DIRECTIONS FOR THIS TASK ▸
Rewrite the items below, replacing "How do I perform:" with "Which action completes:" wherever it appears and keeping everything else the same.

EXTRACTED DATA ▸
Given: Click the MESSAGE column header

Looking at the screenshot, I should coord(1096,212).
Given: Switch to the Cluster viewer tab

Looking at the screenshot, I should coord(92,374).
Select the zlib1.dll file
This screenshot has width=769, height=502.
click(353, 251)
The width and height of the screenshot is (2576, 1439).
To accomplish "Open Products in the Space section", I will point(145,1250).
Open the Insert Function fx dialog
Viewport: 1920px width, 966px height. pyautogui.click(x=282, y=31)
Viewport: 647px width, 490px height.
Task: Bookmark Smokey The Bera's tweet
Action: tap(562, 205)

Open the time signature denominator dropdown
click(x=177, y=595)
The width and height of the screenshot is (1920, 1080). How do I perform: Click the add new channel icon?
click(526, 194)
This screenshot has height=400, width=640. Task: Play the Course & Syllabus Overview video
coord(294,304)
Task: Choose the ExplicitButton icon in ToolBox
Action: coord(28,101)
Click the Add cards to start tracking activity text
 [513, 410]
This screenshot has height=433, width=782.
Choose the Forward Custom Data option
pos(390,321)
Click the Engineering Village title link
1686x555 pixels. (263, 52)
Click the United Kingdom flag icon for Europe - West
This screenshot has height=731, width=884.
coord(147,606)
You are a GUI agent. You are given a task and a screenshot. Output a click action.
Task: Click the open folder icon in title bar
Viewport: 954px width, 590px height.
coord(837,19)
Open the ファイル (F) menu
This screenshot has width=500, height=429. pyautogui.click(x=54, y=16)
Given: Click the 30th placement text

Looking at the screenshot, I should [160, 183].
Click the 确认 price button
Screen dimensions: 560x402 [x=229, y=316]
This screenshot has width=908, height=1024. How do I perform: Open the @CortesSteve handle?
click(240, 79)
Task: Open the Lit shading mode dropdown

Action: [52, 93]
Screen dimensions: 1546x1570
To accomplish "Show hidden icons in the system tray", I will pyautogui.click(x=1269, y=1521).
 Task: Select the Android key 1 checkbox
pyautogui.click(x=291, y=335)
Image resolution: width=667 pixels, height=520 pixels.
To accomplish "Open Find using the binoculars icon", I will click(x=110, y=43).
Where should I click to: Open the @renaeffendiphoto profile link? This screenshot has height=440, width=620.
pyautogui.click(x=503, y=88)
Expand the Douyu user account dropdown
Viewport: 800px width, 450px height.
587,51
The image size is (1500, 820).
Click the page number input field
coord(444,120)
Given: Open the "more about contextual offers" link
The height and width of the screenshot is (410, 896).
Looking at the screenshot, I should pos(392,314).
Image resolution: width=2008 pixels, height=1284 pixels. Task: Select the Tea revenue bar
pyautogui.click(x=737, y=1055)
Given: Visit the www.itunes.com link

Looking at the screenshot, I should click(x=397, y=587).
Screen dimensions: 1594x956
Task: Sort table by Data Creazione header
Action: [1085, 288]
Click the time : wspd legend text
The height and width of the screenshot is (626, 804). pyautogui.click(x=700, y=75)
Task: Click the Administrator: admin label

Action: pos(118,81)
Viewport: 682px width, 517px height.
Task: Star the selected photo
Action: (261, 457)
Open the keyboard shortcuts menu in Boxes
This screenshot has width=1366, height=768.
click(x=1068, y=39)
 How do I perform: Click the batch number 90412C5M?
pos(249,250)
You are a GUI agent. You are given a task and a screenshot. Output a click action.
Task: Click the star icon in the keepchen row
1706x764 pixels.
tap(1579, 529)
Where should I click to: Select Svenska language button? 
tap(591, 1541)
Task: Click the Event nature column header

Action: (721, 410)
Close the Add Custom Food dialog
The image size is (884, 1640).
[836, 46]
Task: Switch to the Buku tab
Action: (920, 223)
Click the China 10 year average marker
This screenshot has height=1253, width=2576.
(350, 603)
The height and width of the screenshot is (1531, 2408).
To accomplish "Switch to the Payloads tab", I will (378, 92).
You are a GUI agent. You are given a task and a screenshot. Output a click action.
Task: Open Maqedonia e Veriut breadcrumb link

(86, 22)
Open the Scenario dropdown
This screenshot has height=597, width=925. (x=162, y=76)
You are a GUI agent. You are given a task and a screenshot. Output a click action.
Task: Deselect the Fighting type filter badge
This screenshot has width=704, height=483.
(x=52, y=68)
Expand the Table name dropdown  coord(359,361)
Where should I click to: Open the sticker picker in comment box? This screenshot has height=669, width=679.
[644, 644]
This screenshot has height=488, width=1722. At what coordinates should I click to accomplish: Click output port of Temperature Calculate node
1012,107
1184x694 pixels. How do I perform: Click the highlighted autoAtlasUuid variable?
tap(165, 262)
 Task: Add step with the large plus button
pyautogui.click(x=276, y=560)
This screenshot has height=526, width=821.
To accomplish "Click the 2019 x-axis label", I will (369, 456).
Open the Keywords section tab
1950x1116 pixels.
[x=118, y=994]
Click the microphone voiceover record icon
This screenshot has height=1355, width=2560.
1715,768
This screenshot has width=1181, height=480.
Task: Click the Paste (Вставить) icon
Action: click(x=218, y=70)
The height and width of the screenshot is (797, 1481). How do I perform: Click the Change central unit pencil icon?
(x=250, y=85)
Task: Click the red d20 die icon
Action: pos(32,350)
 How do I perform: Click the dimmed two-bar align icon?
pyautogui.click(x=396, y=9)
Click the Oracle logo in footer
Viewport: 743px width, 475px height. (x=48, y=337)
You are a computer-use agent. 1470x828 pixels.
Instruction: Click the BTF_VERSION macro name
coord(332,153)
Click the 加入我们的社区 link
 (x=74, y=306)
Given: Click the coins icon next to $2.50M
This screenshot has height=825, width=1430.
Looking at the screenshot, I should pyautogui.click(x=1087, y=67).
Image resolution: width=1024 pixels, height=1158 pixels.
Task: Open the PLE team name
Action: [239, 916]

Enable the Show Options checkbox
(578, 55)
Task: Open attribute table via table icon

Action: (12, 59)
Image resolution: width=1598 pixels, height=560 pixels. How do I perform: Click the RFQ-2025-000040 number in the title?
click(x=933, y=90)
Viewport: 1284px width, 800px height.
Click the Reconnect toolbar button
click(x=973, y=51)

EXERCISE OUTPUT ▸
Given: Click the MESSAGE column header

Looking at the screenshot, I should coord(1096,212).
Given: Switch to the Cluster viewer tab

Looking at the screenshot, I should coord(92,374).
Select the zlib1.dll file
This screenshot has width=769, height=502.
click(353, 251)
The width and height of the screenshot is (2576, 1439).
To accomplish "Open Products in the Space section", I will point(145,1250).
Open the Insert Function fx dialog
Viewport: 1920px width, 966px height. pyautogui.click(x=282, y=31)
Viewport: 647px width, 490px height.
Task: Bookmark Smokey The Bera's tweet
Action: tap(562, 205)

Open the time signature denominator dropdown
click(x=177, y=595)
The width and height of the screenshot is (1920, 1080). Which action completes: Click the add new channel icon?
click(526, 194)
This screenshot has height=400, width=640. Task: Play the Course & Syllabus Overview video
coord(294,304)
Task: Choose the ExplicitButton icon in ToolBox
Action: coord(28,101)
Click the Add cards to start tracking activity text
 [513, 410]
This screenshot has height=433, width=782.
Choose the Forward Custom Data option
pos(390,321)
Click the Engineering Village title link
1686x555 pixels. (263, 52)
Click the United Kingdom flag icon for Europe - West
This screenshot has height=731, width=884.
coord(147,606)
You are a GUI agent. You are given a task and a screenshot. Output a click action.
Task: Click the open folder icon in title bar
Viewport: 954px width, 590px height.
coord(837,19)
Open the ファイル (F) menu
This screenshot has width=500, height=429. pyautogui.click(x=54, y=16)
Given: Click the 30th placement text

Looking at the screenshot, I should [160, 183].
Click the 确认 price button
Screen dimensions: 560x402 [x=229, y=316]
This screenshot has width=908, height=1024. Which action completes: Open the @CortesSteve handle?
click(240, 79)
Task: Open the Lit shading mode dropdown

Action: [52, 93]
Screen dimensions: 1546x1570
To accomplish "Show hidden icons in the system tray", I will pyautogui.click(x=1269, y=1521).
 Task: Select the Android key 1 checkbox
pyautogui.click(x=291, y=335)
Image resolution: width=667 pixels, height=520 pixels.
To accomplish "Open Find using the binoculars icon", I will click(x=110, y=43).
Where should I click to: Open the @renaeffendiphoto profile link? This screenshot has height=440, width=620.
pyautogui.click(x=503, y=88)
Expand the Douyu user account dropdown
Viewport: 800px width, 450px height.
587,51
The image size is (1500, 820).
Click the page number input field
coord(444,120)
Given: Open the "more about contextual offers" link
The height and width of the screenshot is (410, 896).
Looking at the screenshot, I should pos(392,314).
Image resolution: width=2008 pixels, height=1284 pixels. Task: Select the Tea revenue bar
pyautogui.click(x=737, y=1055)
Given: Visit the www.itunes.com link

Looking at the screenshot, I should click(x=397, y=587).
Screen dimensions: 1594x956
Task: Sort table by Data Creazione header
Action: [1085, 288]
Click the time : wspd legend text
The height and width of the screenshot is (626, 804). pyautogui.click(x=700, y=75)
Task: Click the Administrator: admin label

Action: pos(118,81)
Viewport: 682px width, 517px height.
Task: Star the selected photo
Action: (261, 457)
Open the keyboard shortcuts menu in Boxes
This screenshot has width=1366, height=768.
click(x=1068, y=39)
 Which action completes: Click the batch number 90412C5M?
pos(249,250)
You are a GUI agent. You are given a task and a screenshot. Output a click action.
Task: Click the star icon in the keepchen row
1706x764 pixels.
tap(1579, 529)
Where should I click to: Select Svenska language button? 
tap(591, 1541)
Task: Click the Event nature column header

Action: (721, 410)
Close the Add Custom Food dialog
The image size is (884, 1640).
[836, 46]
Task: Switch to the Buku tab
Action: (920, 223)
Click the China 10 year average marker
This screenshot has height=1253, width=2576.
(350, 603)
The height and width of the screenshot is (1531, 2408).
To accomplish "Switch to the Payloads tab", I will (378, 92).
You are a GUI agent. You are given a task and a screenshot. Output a click action.
Task: Open Maqedonia e Veriut breadcrumb link

(86, 22)
Open the Scenario dropdown
This screenshot has height=597, width=925. (x=162, y=76)
You are a GUI agent. You are given a task and a screenshot. Output a click action.
Task: Deselect the Fighting type filter badge
This screenshot has width=704, height=483.
(x=52, y=68)
Expand the Table name dropdown  coord(359,361)
Where should I click to: Open the sticker picker in comment box? This screenshot has height=669, width=679.
[644, 644]
This screenshot has height=488, width=1722. At what coordinates should I click to accomplish: Click output port of Temperature Calculate node
1012,107
1184x694 pixels. Which action completes: Click the highlighted autoAtlasUuid variable?
tap(165, 262)
 Task: Add step with the large plus button
pyautogui.click(x=276, y=560)
This screenshot has height=526, width=821.
To accomplish "Click the 2019 x-axis label", I will (369, 456).
Open the Keywords section tab
1950x1116 pixels.
[x=118, y=994]
Click the microphone voiceover record icon
This screenshot has height=1355, width=2560.
1715,768
This screenshot has width=1181, height=480.
Task: Click the Paste (Вставить) icon
Action: click(x=218, y=70)
The height and width of the screenshot is (797, 1481). Which action completes: Click the Change central unit pencil icon?
(x=250, y=85)
Task: Click the red d20 die icon
Action: pos(32,350)
 Which action completes: Click the dimmed two-bar align icon?
pyautogui.click(x=396, y=9)
Click the Oracle logo in footer
Viewport: 743px width, 475px height. (x=48, y=337)
You are a computer-use agent. 1470x828 pixels.
Instruction: Click the BTF_VERSION macro name
coord(332,153)
Click the 加入我们的社区 link
 (x=74, y=306)
Given: Click the coins icon next to $2.50M
This screenshot has height=825, width=1430.
Looking at the screenshot, I should pyautogui.click(x=1087, y=67).
Image resolution: width=1024 pixels, height=1158 pixels.
Task: Open the PLE team name
Action: [239, 916]

Enable the Show Options checkbox
(578, 55)
Task: Open attribute table via table icon

Action: (12, 59)
Image resolution: width=1598 pixels, height=560 pixels. Which action completes: Click the RFQ-2025-000040 number in the title?
click(x=933, y=90)
Viewport: 1284px width, 800px height.
Click the Reconnect toolbar button
click(x=973, y=51)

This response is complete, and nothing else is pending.